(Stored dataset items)
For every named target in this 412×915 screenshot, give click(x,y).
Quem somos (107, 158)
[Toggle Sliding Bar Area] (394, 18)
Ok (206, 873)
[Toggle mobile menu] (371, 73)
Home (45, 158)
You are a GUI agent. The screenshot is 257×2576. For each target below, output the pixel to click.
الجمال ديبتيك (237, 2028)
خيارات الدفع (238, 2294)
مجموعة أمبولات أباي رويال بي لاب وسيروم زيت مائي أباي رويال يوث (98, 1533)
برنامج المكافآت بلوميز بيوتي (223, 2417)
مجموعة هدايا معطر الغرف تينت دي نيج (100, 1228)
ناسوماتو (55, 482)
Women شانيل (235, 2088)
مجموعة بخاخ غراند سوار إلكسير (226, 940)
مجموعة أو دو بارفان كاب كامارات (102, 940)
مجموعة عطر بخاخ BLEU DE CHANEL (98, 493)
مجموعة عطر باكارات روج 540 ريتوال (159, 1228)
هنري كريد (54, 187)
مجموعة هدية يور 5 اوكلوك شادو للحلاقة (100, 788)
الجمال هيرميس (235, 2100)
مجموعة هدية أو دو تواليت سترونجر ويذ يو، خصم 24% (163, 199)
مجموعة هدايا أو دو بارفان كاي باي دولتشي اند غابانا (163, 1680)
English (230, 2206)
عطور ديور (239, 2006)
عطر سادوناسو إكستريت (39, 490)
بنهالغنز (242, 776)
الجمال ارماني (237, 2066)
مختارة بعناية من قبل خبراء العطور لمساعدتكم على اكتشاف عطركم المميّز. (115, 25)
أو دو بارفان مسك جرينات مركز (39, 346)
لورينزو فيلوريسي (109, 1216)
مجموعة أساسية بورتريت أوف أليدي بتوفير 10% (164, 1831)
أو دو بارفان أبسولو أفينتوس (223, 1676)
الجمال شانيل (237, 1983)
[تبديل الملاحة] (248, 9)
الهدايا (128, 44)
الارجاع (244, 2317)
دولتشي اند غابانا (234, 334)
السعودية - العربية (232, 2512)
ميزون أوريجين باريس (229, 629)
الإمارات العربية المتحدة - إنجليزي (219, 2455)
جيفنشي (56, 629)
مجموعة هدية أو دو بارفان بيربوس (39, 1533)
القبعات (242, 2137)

### Exercise details:
Give the number of lines in the entries above that contain the word "بارفان", with no accompanying text.

### Expected answer:
5